Already in the faculty pictures (1895–1903) the artist countered the rational belief in progress of the Austrian bourgeoisie with the depiction of a “circular, blind nature”. With the Beethoven Frieze (1902) he conducted a fundamental discussion of male identity, which is exposed to the attacks of hostile powers, and in the final picture The Longing for Happiness is stilled in poetry in which the kiss of a woman is relieved. It represents the dream of a symbiosis of the erotic person with nature, but at the same time it shows a strangely rigid and motionless fusion of the couple.

The kiss continues the rigid amalgamation, the abstract ornaments nullify the physicality and play with gender symbolism, and yet the recognition of the gender segregation is not maintained. In the illustration, the woman is subjected in a kneeling position with the principle of manhood and, as inscribed in the phallic symbol of surrounding the couple halo .

In the Stoclet frieze (1911) the couple is continued with the detail The Fulfillment , now completely left to their own devices, the differentiation is abandoned and the two sexes are symbolized in one figure. The human being becomes an artisan-architectural object, "the rule of the human being over nature has been transformed into the dominating of the things over the human being".

The great popularity of the painting The Kiss is probably explained by the fact that it offers a projection surface for the diverse ideas of infinite love and erotic happiness, embedded in the fascinating aura of gold.


  • Elizabeth Hickey: The Painted Kiss.
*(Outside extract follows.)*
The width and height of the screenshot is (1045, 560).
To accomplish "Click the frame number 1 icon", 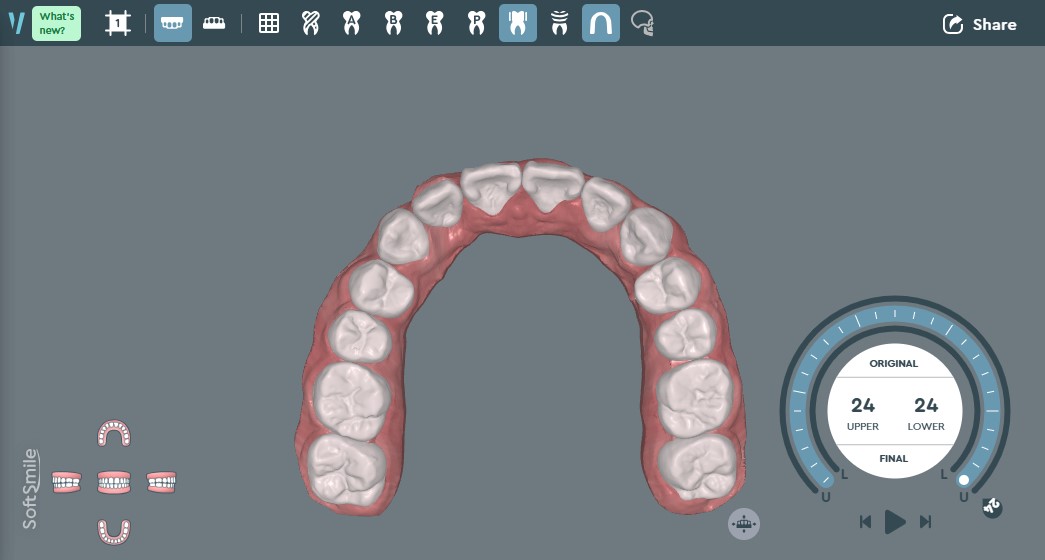I will coord(118,23).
Bloomsbury Berlin Verlag, Berlin 2005, ISBN 3-8270-0627-9 .


  • Alfred Weidinger, Stefanie Penck: Gustav Klimt, the kiss "lovers". Jovis Verlag, Berlin 2013, ISBN 978-3-86859-309-9 .
  • Alfred Weidinger: The kiss. In: Gustav Klimt. Prestel Verlag, Munich 2007, No. 189, ISBN 978-3-7913-3763-0 , pp. 287 f.
  • Adventure art: Gustav Klimt, fairy tales made of color. Prestel Verlag, Munich 2006, ISBN 3-7913-3462-X .
  • Kunsthaus Zurich: Gustav Klimt. Verlag Gerd Hatje, Stuttgart 1992, ISBN 3-7757-0339-X .
  • Julio Vives Chillida: El significado iconográfico de “El beso (los enamorados)” by Gustav Klimt. comunicació al I Coup de Fouet International Art Nouveau congress. Barcelona, ​​June 2013. Ebook (Universitat de Barcelona, ​​2015. PDF).

Web links

Commons : The Kiss (Klimt)  - Collection of images, videos and audio files

Individual evidence

  1. ^ Paul Ferdinand Schmidt: History of modern painting. Kohlhammer Verlag, Stuttgart 1952 (without ISDN) p. 44.
  2. Elizabeth Hickley: The Painted Kiss. Roman, Berlin 2006, ISBN 3-8333-0401-4 ; see in particular p. 329 ff.
  3. Klimt, Gustav . In: Hans Vollmer (Hrsg.): General lexicon of fine artists from antiquity to the present . Founded by Ulrich Thieme and Felix Becker . tape 20 : Kaufmann – Knilling . EA Seemann, Leipzig 1927, p. 505 .
  4. Jost Hermand: The appearance of the beautiful life. Studies at the turn of the century. Frankfurt 1972, ISBN 3-7610-4612-X , p. 148.
  5. Werner Hofmann: Recognize the meat. In: Alfred Pfabigan (ed.): Ornament and asceticism in the zeitgeist of Vienna at the turn of the century. Vienna 1985, ISBN 3-85447-167-X , pp. 120–129, here p. 122.
  6. Gottfried Fliedl: Klimt 1862-1918. The world in female form. Cologne 1991, ISBN 3-8228-0390-1 , pp. 115–119, here p. 117.